When a doula delays calling Triple Zero — who is legally responsible for what happens next?

When a doula delays calling Triple Zero — who is legally responsible for what happens next?

Legal information for NSW: When a birth attendant fails to act in an emergency, such as in cases of doula negligence or when a delayed ambulance contributes to harm, the law may have something to say about who bears responsibility for the harm that follows.
A woman is bleeding heavily after giving birth at home. Minutes pass. Then more minutes. Nobody calls Triple Zero — not because the phone is missing, but because someone at the scene decides to wait. By the time paramedics arrive, it is too late. This scenario is not hypothetical. It has happened in Australia. And it raises a question that many people are now asking: if a doula — or any birth attendant — delays calling for emergency help, can the law hold them responsible?

  • 1
    Birth occurs outside a hospitalA woman gives birth at home or in another non-clinical setting, with a doula or birth keeper present but no registered midwife or doctor.
  • 2
    Warning signs appearHeavy bleeding, loss of consciousness, or other signs of a life-threatening complication develop. These signs require immediate emergency response.
  • 3
    The decision to delayInstead of calling Triple Zero immediately, the birth attendant waits — sometimes citing the mother’s wishes, sometimes citing ideology, sometimes citing uncertainty about what to do.
  • 4
    Irreversible harm occursEach minute without emergency care narrows the window for survival. Postpartum haemorrhage, for example, can kill within minutes of onset.
  • 5
    Legal questions ariseFamilies are left asking whether the delay was a choice, whether that choice caused the death, and whether anyone can be held accountable under Australian law.

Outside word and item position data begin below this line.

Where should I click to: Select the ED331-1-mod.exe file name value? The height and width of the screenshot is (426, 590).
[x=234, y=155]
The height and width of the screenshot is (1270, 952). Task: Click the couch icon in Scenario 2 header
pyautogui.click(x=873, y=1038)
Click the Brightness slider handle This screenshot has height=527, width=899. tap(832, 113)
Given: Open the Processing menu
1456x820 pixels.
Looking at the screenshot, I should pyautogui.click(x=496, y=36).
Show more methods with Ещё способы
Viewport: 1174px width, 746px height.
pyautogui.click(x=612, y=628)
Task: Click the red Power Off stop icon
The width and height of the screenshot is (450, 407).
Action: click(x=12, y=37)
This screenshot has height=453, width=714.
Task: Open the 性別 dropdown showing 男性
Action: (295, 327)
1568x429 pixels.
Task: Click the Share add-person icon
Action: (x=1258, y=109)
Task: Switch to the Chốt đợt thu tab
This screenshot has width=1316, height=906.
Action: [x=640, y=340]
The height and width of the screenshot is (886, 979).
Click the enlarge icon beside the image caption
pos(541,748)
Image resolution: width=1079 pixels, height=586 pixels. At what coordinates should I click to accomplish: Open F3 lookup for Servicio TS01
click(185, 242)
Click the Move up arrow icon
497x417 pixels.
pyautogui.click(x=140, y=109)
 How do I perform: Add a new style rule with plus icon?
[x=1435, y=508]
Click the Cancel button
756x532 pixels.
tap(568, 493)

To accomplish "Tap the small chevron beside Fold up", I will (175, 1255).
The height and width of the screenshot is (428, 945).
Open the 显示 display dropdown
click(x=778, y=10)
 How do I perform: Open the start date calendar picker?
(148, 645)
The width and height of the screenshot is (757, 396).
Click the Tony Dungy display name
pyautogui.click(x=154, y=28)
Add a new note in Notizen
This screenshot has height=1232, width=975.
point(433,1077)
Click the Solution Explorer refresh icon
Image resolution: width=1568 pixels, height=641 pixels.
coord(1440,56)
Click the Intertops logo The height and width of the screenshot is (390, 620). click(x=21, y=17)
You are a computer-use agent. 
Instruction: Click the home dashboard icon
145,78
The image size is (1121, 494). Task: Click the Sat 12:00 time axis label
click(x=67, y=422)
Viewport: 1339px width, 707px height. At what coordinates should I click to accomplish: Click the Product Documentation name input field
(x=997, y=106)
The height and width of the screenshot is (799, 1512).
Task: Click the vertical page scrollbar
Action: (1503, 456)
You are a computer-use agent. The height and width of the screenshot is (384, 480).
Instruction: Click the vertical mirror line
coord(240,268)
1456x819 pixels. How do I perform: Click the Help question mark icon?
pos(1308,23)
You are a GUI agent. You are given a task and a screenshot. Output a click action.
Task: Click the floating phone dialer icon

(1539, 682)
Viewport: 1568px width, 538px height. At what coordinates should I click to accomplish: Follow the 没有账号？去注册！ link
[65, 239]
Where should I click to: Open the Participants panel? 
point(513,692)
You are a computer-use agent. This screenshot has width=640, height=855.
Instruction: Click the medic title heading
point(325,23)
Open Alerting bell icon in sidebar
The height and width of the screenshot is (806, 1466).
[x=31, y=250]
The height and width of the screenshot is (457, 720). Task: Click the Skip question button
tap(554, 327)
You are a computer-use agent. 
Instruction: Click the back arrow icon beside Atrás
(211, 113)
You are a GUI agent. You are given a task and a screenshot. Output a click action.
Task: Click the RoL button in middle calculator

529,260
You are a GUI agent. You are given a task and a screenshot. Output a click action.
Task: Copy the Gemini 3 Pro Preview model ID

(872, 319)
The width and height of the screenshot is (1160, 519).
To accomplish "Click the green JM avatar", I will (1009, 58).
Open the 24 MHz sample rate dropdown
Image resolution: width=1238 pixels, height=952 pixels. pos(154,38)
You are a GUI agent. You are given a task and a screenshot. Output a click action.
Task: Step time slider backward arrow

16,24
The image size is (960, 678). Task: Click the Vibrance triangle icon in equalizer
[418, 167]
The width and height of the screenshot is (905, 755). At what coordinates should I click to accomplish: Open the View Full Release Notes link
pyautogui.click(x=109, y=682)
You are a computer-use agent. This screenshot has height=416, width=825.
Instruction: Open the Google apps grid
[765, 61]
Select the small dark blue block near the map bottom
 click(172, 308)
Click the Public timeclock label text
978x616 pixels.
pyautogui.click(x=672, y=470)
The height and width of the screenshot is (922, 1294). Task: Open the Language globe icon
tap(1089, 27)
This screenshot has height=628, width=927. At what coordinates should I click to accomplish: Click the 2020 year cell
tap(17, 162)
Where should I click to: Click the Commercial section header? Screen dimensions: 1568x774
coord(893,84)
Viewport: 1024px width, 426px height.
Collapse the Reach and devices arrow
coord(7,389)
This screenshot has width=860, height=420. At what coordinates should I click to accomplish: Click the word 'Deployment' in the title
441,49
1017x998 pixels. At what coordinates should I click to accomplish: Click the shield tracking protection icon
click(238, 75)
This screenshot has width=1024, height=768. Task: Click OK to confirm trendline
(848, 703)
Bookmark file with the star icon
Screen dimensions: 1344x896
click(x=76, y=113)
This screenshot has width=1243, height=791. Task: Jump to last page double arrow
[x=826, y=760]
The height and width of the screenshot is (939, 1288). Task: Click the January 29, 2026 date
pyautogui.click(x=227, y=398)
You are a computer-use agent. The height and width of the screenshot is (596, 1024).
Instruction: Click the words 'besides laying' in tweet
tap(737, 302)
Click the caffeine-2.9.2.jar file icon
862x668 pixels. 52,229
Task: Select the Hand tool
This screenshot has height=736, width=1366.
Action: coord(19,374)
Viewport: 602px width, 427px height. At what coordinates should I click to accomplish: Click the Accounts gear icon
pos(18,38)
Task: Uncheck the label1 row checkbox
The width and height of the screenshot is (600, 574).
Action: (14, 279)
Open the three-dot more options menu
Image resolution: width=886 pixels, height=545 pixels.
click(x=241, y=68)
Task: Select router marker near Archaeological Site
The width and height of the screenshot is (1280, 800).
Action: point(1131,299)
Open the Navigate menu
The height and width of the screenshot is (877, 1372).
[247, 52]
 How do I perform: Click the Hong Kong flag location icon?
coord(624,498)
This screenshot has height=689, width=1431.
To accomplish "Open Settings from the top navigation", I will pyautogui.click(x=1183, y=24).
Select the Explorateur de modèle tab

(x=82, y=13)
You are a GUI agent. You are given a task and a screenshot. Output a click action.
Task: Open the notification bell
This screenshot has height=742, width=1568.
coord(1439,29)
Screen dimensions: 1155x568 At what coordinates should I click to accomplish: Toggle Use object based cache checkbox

A common pattern — where care breaks down in freebirth settings

Doulas and birth keepers operate in a largely unregulated space in Australia. Understanding where things go wrong requires understanding what these roles actually involve — and what they do not.

A doula is a non-medical birth support person. Doulas provide emotional support, comfort measures, and advocacy. They are not trained clinicians. No government body registers them. No national standard governs their practice. And no mandatory insurance requirement protects the families who rely on them.

A birth keeper is a similar role — sometimes used interchangeably with doula, sometimes used to describe someone who attends freebirths specifically. Neither title carries any legal protection for the people they serve.

Failure to recognise a medical emergency

One of the most common failure patterns involves a birth attendant who does not recognise that a complication has become life-threatening. Postpartum haemorrhage — heavy bleeding after birth — can escalate from manageable to fatal within minutes. A trained midwife learns to identify the signs. A doula typically does not receive that training.

When nobody at the scene has clinical training, warning signs get misread. Heavy bleeding gets described as “normal.” A woman losing consciousness gets described as “resting.” The window for intervention closes while the attendant waits and watches.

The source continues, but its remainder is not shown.